I have been trying to reconstruct the plastome of Arabidopsis thaliana (GenBank: MZ323108.1) using the GeSeq (https://chlorobox.mpimp-golm.mpg.de/geseq.html). To reconstruct/reannotate the plastome, I downloaded the FASTA and GenBank (.gb) files. I uploaded the FASTA file to the GeSeq website for annotation and selected the following criterion for annotation:
- Fasta file to annotate: Circular, Plastid (land plant), Annotation Options: Annotate plastid Inverted Repeat (IR) and Annotate plastid trans-spliced rps12, Annotation Support: Support annotation by Chloë, Annotation revision: Keep the best annotation only.
- BLAT Search: Protein Identity = 50; rRNA, tRNA, DNA search identity = 90; Annotate: CDS, rRNA, tRNA; Options: Ignore genes annotated as locus tag
- HMMER Profile Search: Chloroplast land plants, Annotate CDS + rRNA
- 3rd Party tRNA Annontators: ARAGORN v1.2.38 and tRNAscan-SE v2.0.7 with default parameter
- 3rd Party Stand-Alone Annotators: Chloë v0.1.0 (Annotate CDS + tRNA + rRNA)
So, when I observe the result, I find some of the genes are annotated multiple times with different CDS, protein sizes, and structures and gives the OGDRAW showing 2,3 arrows to the same gene.

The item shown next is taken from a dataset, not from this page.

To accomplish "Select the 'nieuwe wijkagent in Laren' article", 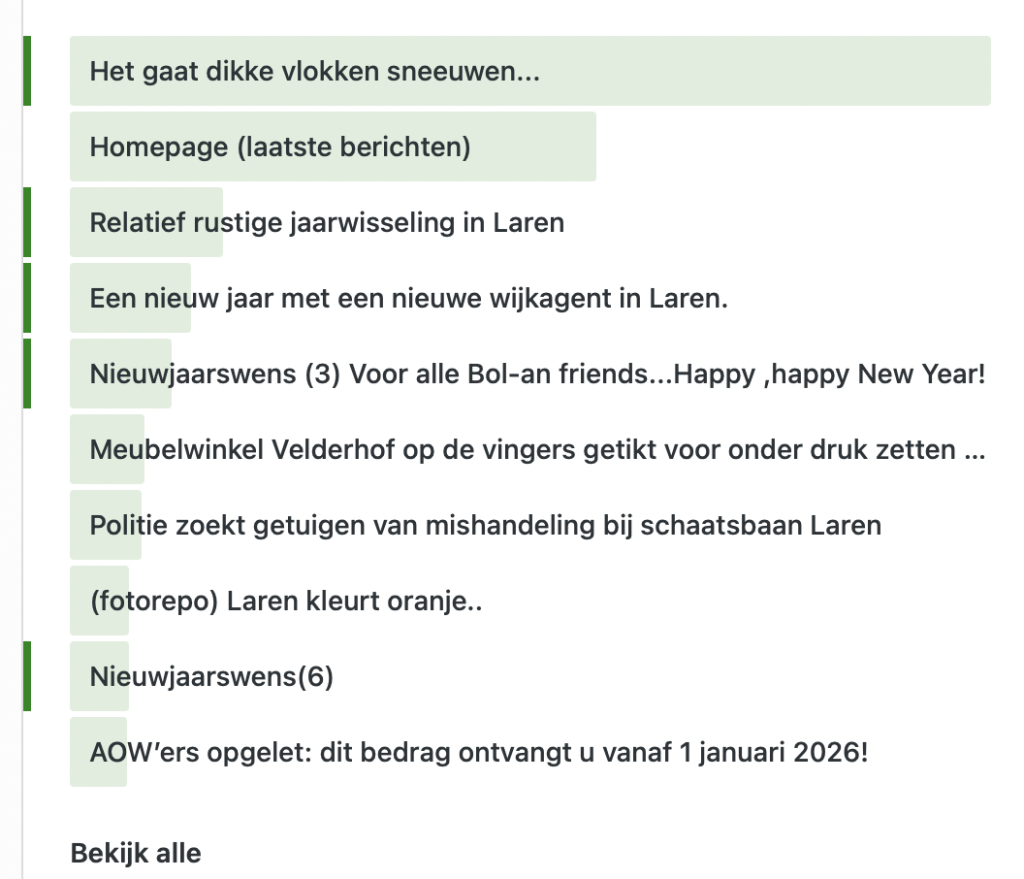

I also used NCBI Blast to see whether they give hits or not and found all the hits are valid. Now, I am confused about what CDS should be considered.
Moreover, while using the Genbank (.gb) file with OGDRAW, it does not provide multiple naming for the same gene or multiple locations for the same gene.
Therefore, anyone who has been to this issue earlier and has a valid suggestion, please help me.